宋芳羡慕着听完了电话,你哥对你真好,父母也对你很放心,无论如何,谢谢。
星期六上午,两人收拾好东西,回到了南锣鼓巷,那是两位老人入手的第一座四合院,二进的,因为一个善缘结识了这座四合院,满院子的海棠树,院子不大不小大约230平方正正好。
周海明,李翠华,两位老人理所应当睡着正房,周卫国还特地买了席梦思,但是两位老人却因为睡惯了硬板床,觉得软床对腰不好,所以现在的席梦思在军区大院儿,可能是因为受自己孙女儿的影响,周海明也慢慢的喜欢上了文玩古玩,房间里摆满了各种各样的东西,两位老人现在睡的床就是专门收的架子床,还是紫檀木的,不过上面的花纹有一些已经被毁了,虽然已经找了人专门雕刻修复,但是还是令人痛心。

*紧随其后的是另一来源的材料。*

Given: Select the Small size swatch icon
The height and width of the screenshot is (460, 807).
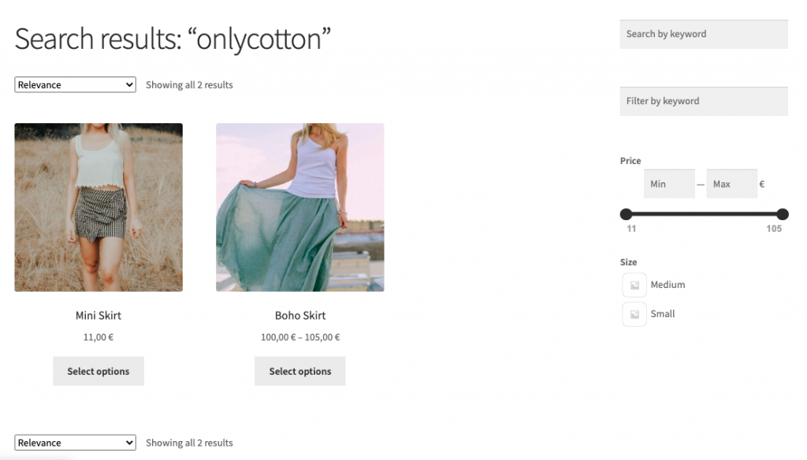Looking at the screenshot, I should pos(634,314).
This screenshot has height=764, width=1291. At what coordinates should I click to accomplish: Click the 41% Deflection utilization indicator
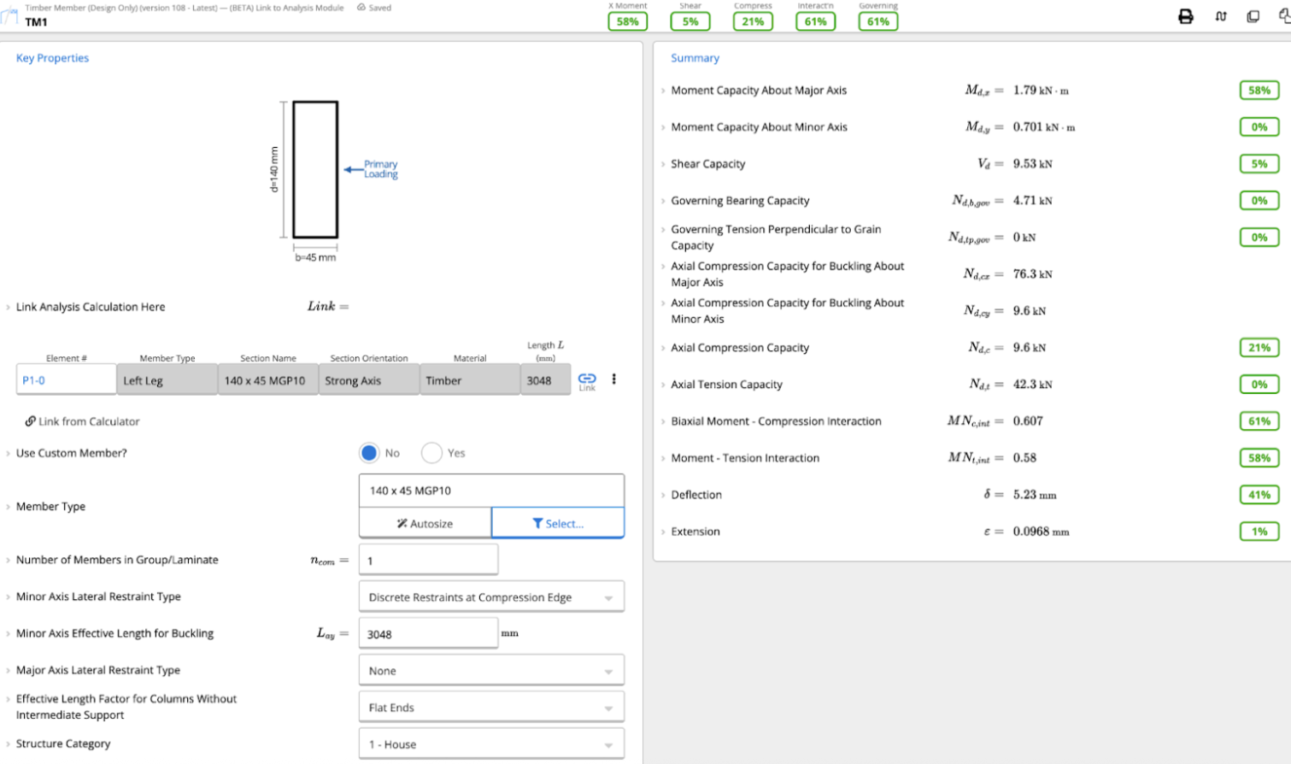[x=1259, y=494]
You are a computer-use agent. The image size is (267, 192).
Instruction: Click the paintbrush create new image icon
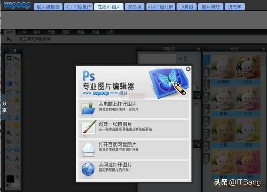(x=88, y=128)
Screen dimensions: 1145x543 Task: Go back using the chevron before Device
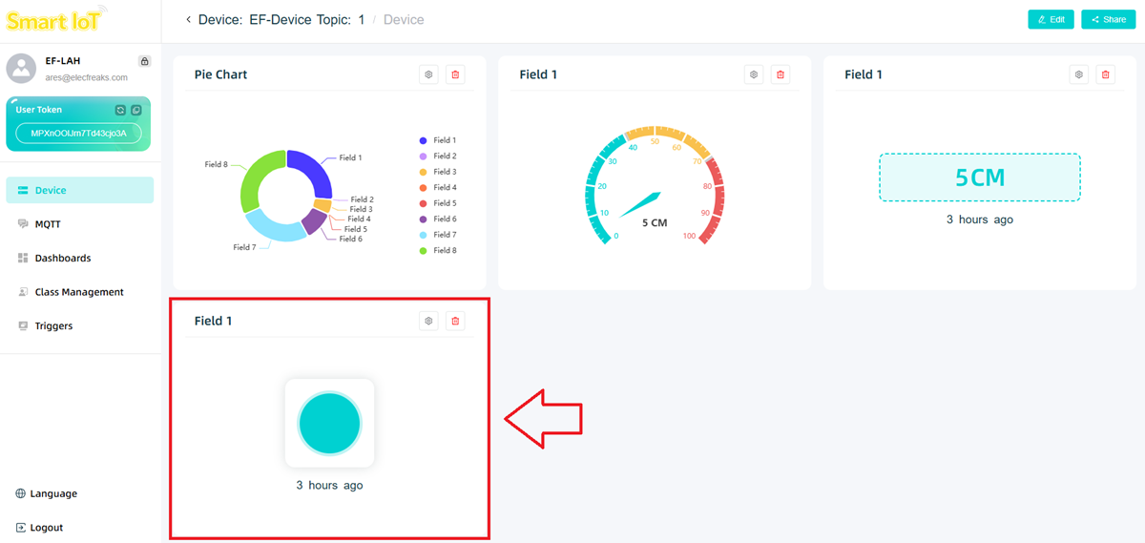188,19
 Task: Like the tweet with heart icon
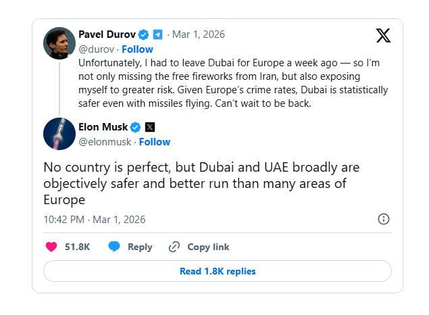(51, 247)
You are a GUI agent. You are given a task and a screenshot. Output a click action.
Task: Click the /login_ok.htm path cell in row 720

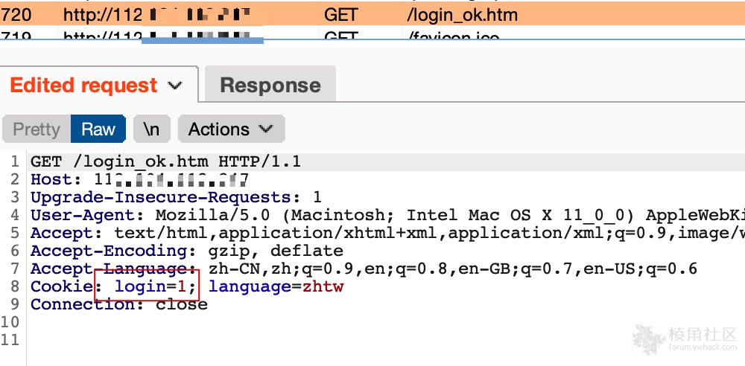[x=460, y=14]
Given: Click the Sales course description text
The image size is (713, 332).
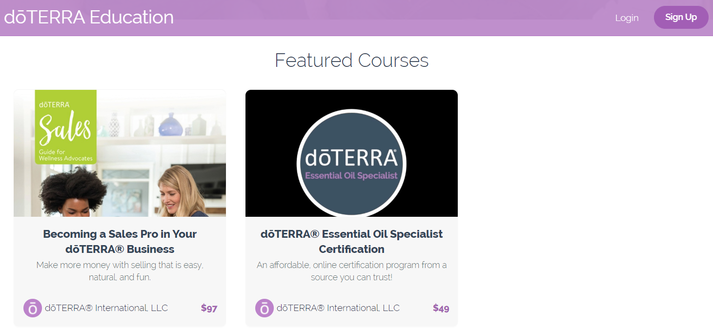Looking at the screenshot, I should [x=120, y=271].
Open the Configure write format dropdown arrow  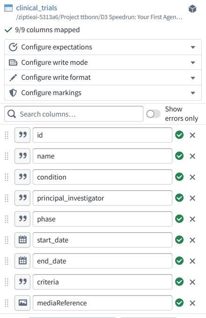coord(193,78)
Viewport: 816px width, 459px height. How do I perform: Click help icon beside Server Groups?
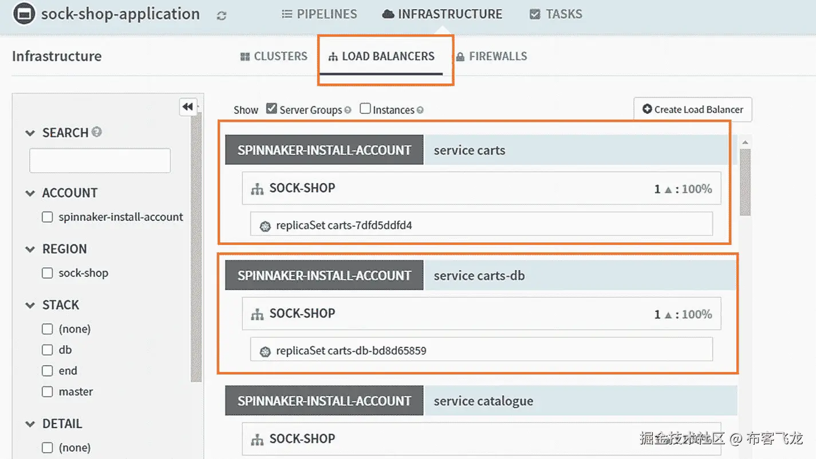tap(348, 110)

其他的人在军区大院儿都有房间,所以只在东厢房布置了两间房间,供人歇息。
房间里面的布置很简单,都是直接从家具市场拉的,当然都是新的,一张两米的大床,一套高矮适宜的桌椅,一张放衣服的柜子,还有一盏灯。
周明晚和奶奶李翠华把宋芳送到了客房门口,让他好好看看自己的房子,问她缺什么。
宋芳说着没有没有,这已经很好了,自己在家里的房子还没这么大呢。
几人吃过午饭以后,就去玩了师傅孙泽源住的地方,孙泽源住在学校附近,是学校分配的房子,2室1厅1厨1卫,其中也有和校长的交情在里面,当然,如果凭孙泽源的才华,这些是远远不够的,北京他以前是清华大学语言系的教授,是系主任,一个从小万丈光芒的天才,不过现在他找到了更合适他的工作,只是孙泽源有一次在酒后说到委屈了自己的老婆,而他的老婆温柔的抱着他,只说了一句嫁给你,不委屈。

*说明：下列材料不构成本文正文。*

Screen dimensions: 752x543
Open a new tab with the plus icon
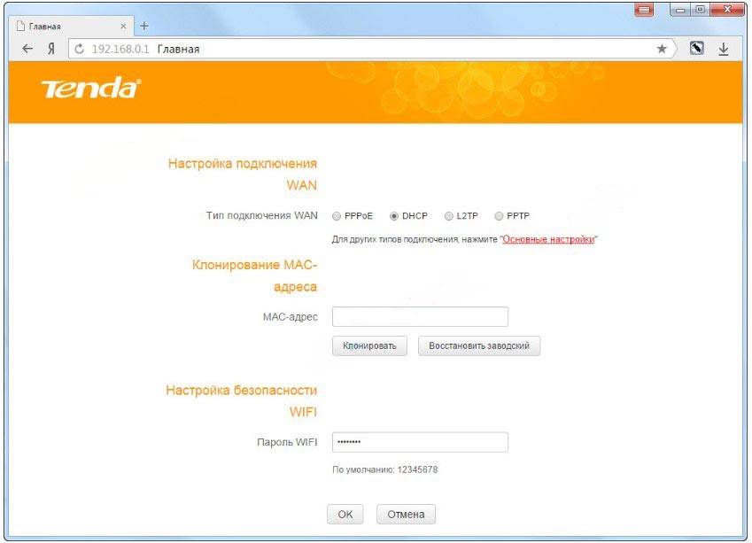[x=144, y=26]
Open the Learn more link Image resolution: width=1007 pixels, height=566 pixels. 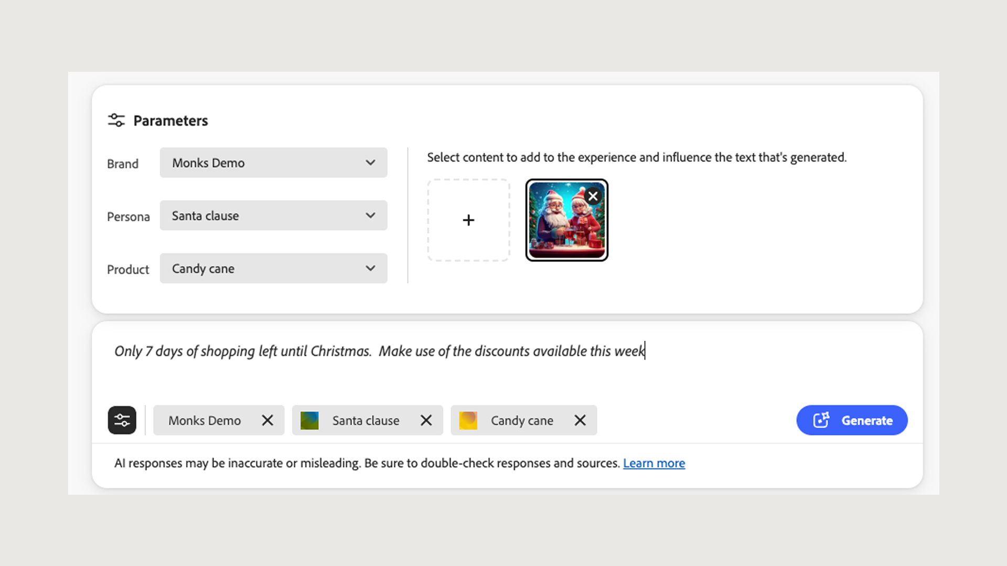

现在高中部已经取消俄语了,变成了俄语兴趣班,现在主要学的是英语,好在这个学校为公立学校,所以不用出钱,俄语兴趣班也办了下来,不过因为不用考试了,所以学俄语的人并没有那么多,只有少少的一二十人,但是孙泽源也是开心的,因为他知道这些都是真心欢喜这门的。
周明晚买了一些橘子和苹果去往了自己师傅孙泽源的家里。
刚敲门,门立刻就开了,是孙泽源的妻子,周明晚的师母吴清芳,晚晚来了,老孙,快出来,晚晚来了。你徒弟过来了,周明晚刚孙泽源学两年之后,孙泽源就说什么也不收钱了,后来话赶话,也是缘分使然,孙泽元就收了周明晚做徒弟,孙泽源也就是在那一天喝醉的。
“来都来了,还拿什么东西,最近有没有什么困难,赵宝华那老东西,学识还是不错的,你要是有什么不懂的,不方便问,我也可以问他,这就是你说的那个姑娘吧,叫宋芳是吧?”
对,双方看着面前的这个满头白发但是精神矍铄的人,一时间不知道该喊什么好,宋芳比周明晚大一岁,但是这个人看着年龄跟自己的爷爷差不多,但是又比爷爷年轻一点儿,所以宋芳一时间犯了难。
不用那么麻烦,叫我老师就好了,孙泽源好像看出面前的这个女孩的困难与疑惑点,主动说道。
正好这个时候吴清芳端出了汽好的水果,招呼着众人,“来来来,都吃水果,这还是晚晚提的呢,我这可算是真的借花献佛了。”
孙泽源开始考察宋芳的基础,从简单的口语,再到大段大段的翻译,孙泽源满意的点了点头。
虽然有一些并不是那么的精美,但是大致意思都能够翻译出来,反而说是比较的适合,这可能也是因为没有经过系统的训练从而导致的。
孙泽源的建议是先接一些简单的开始,慢慢的做起来,然后更要进行系统的训练,让他学会适当的添加一些,让这些语句更为精美,更为完美。